── ROWS
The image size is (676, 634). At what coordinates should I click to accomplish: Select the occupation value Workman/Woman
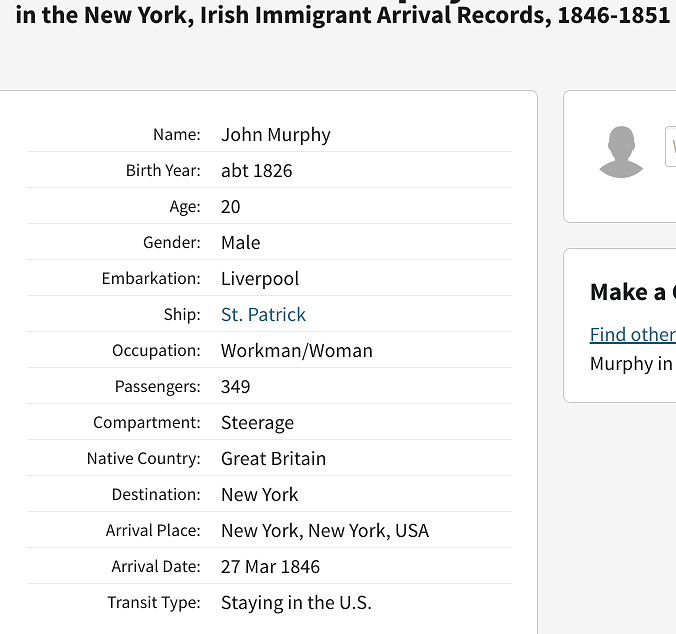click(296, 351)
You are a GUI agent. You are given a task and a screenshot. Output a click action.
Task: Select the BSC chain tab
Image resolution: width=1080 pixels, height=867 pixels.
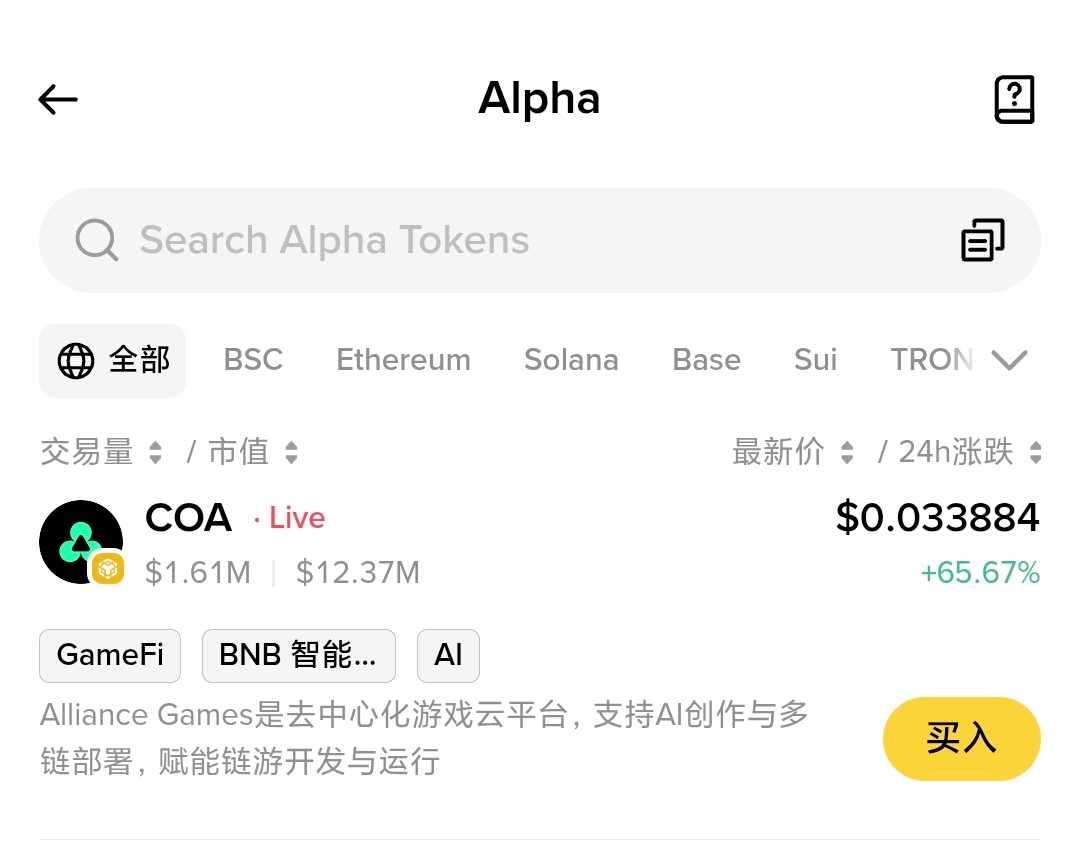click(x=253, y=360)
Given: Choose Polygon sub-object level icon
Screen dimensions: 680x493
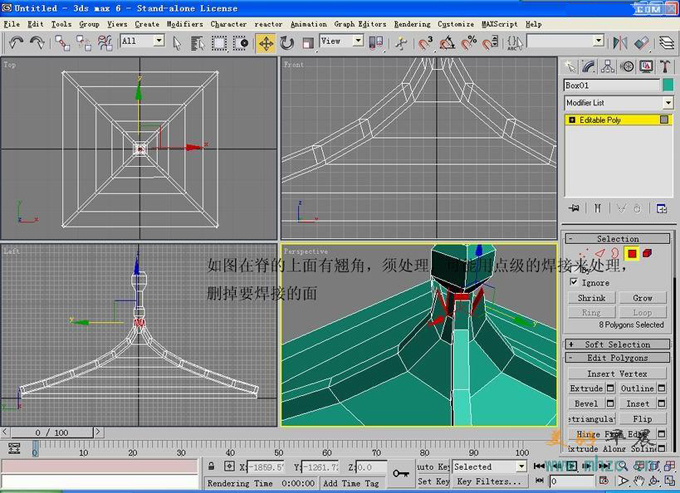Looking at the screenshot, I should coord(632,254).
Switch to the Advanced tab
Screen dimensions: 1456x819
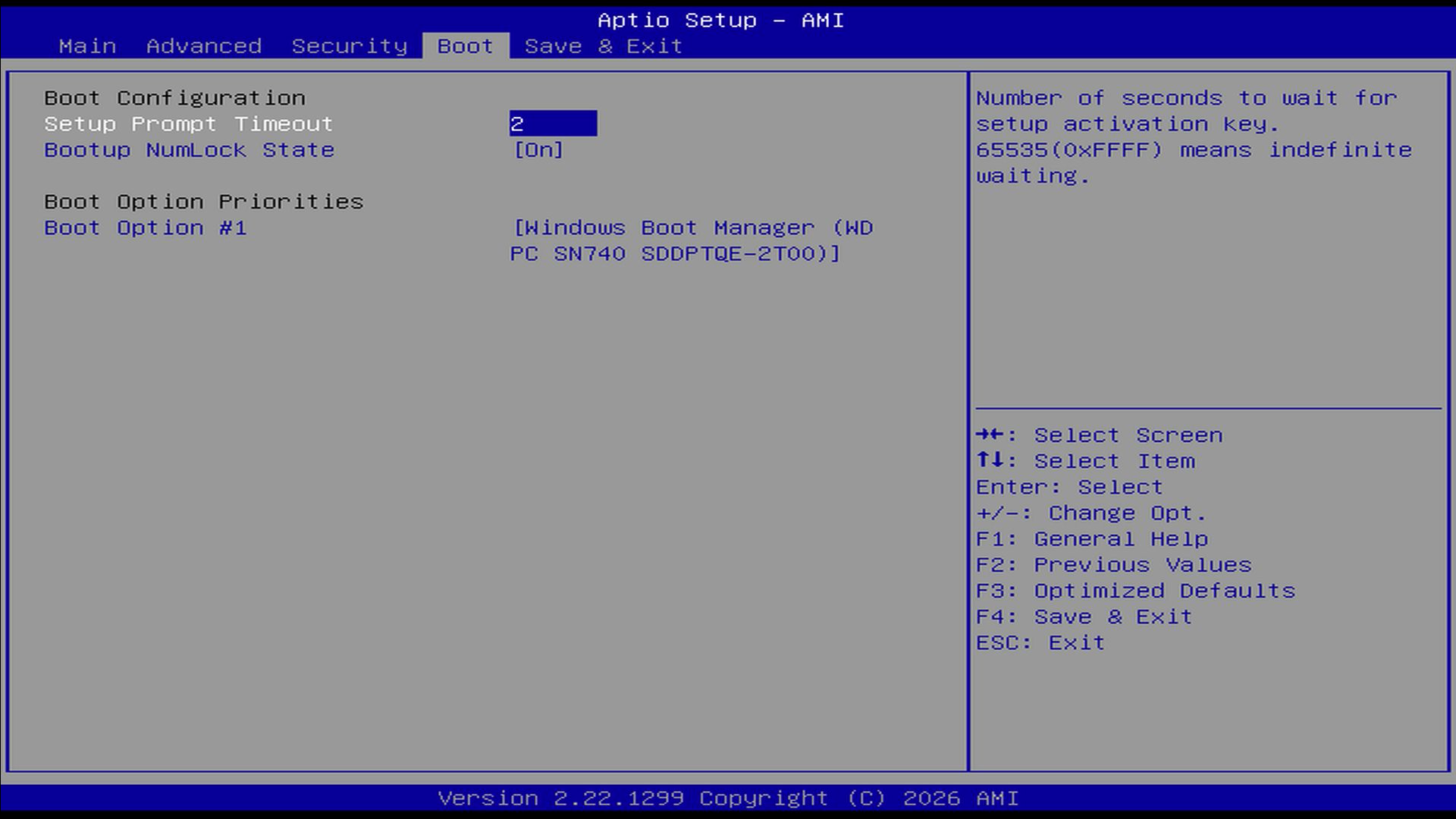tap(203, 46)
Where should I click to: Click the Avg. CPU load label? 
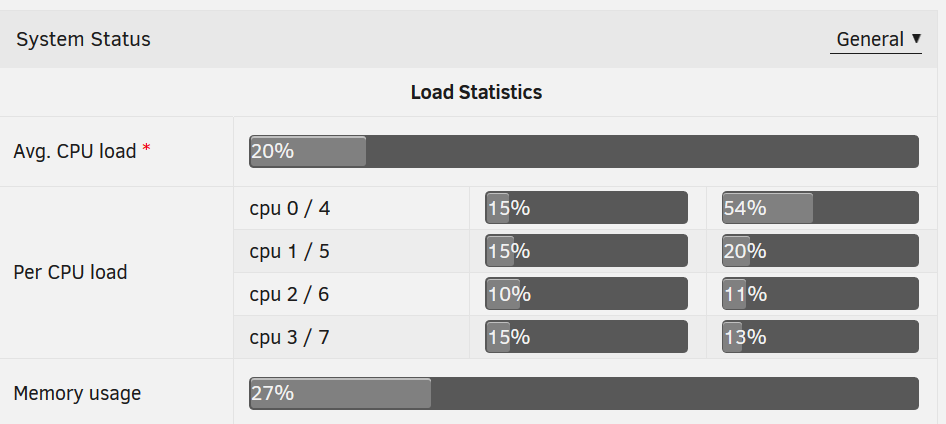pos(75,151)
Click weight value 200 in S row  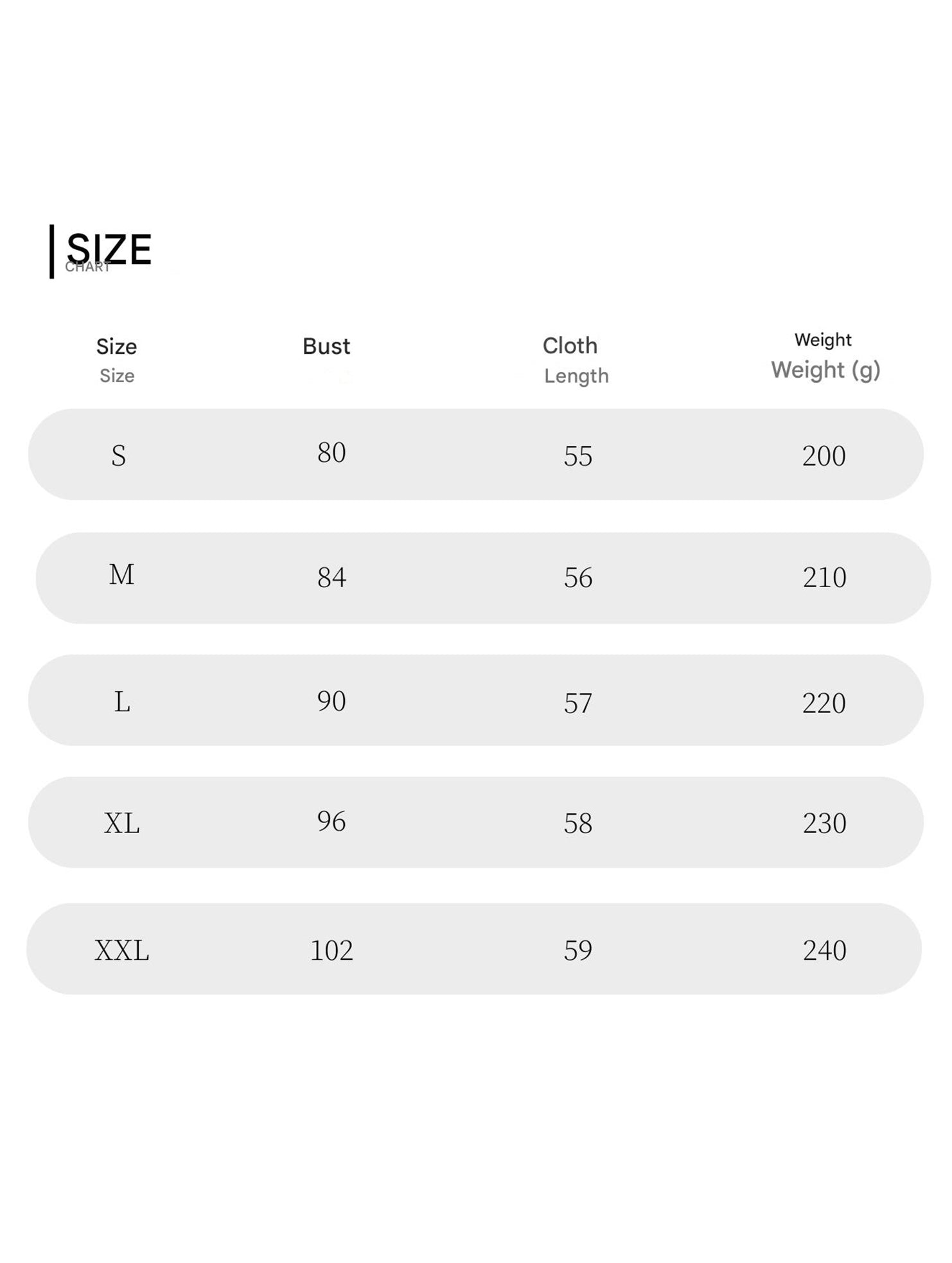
────
EXERCISE PROMPT -> Return every line of the records above word for word, leaving out the pictures.

WORKED SOLUTION ->
The image size is (676, 634). At what coordinates should I click to accomplish: Select the occupation value Workman/Woman
click(296, 351)
You are a GUI agent. You are given a task and a screenshot. Output a click action.
Task: Select the BSC chain tab
Image resolution: width=1080 pixels, height=867 pixels.
click(x=253, y=360)
Given: Choose Polygon sub-object level icon
Screen dimensions: 680x493
Looking at the screenshot, I should coord(632,254).
Switch to the Advanced tab
Screen dimensions: 1456x819
tap(203, 46)
Where should I click to: Click the Avg. CPU load label? 
pos(75,151)
Click weight value 200 in S row  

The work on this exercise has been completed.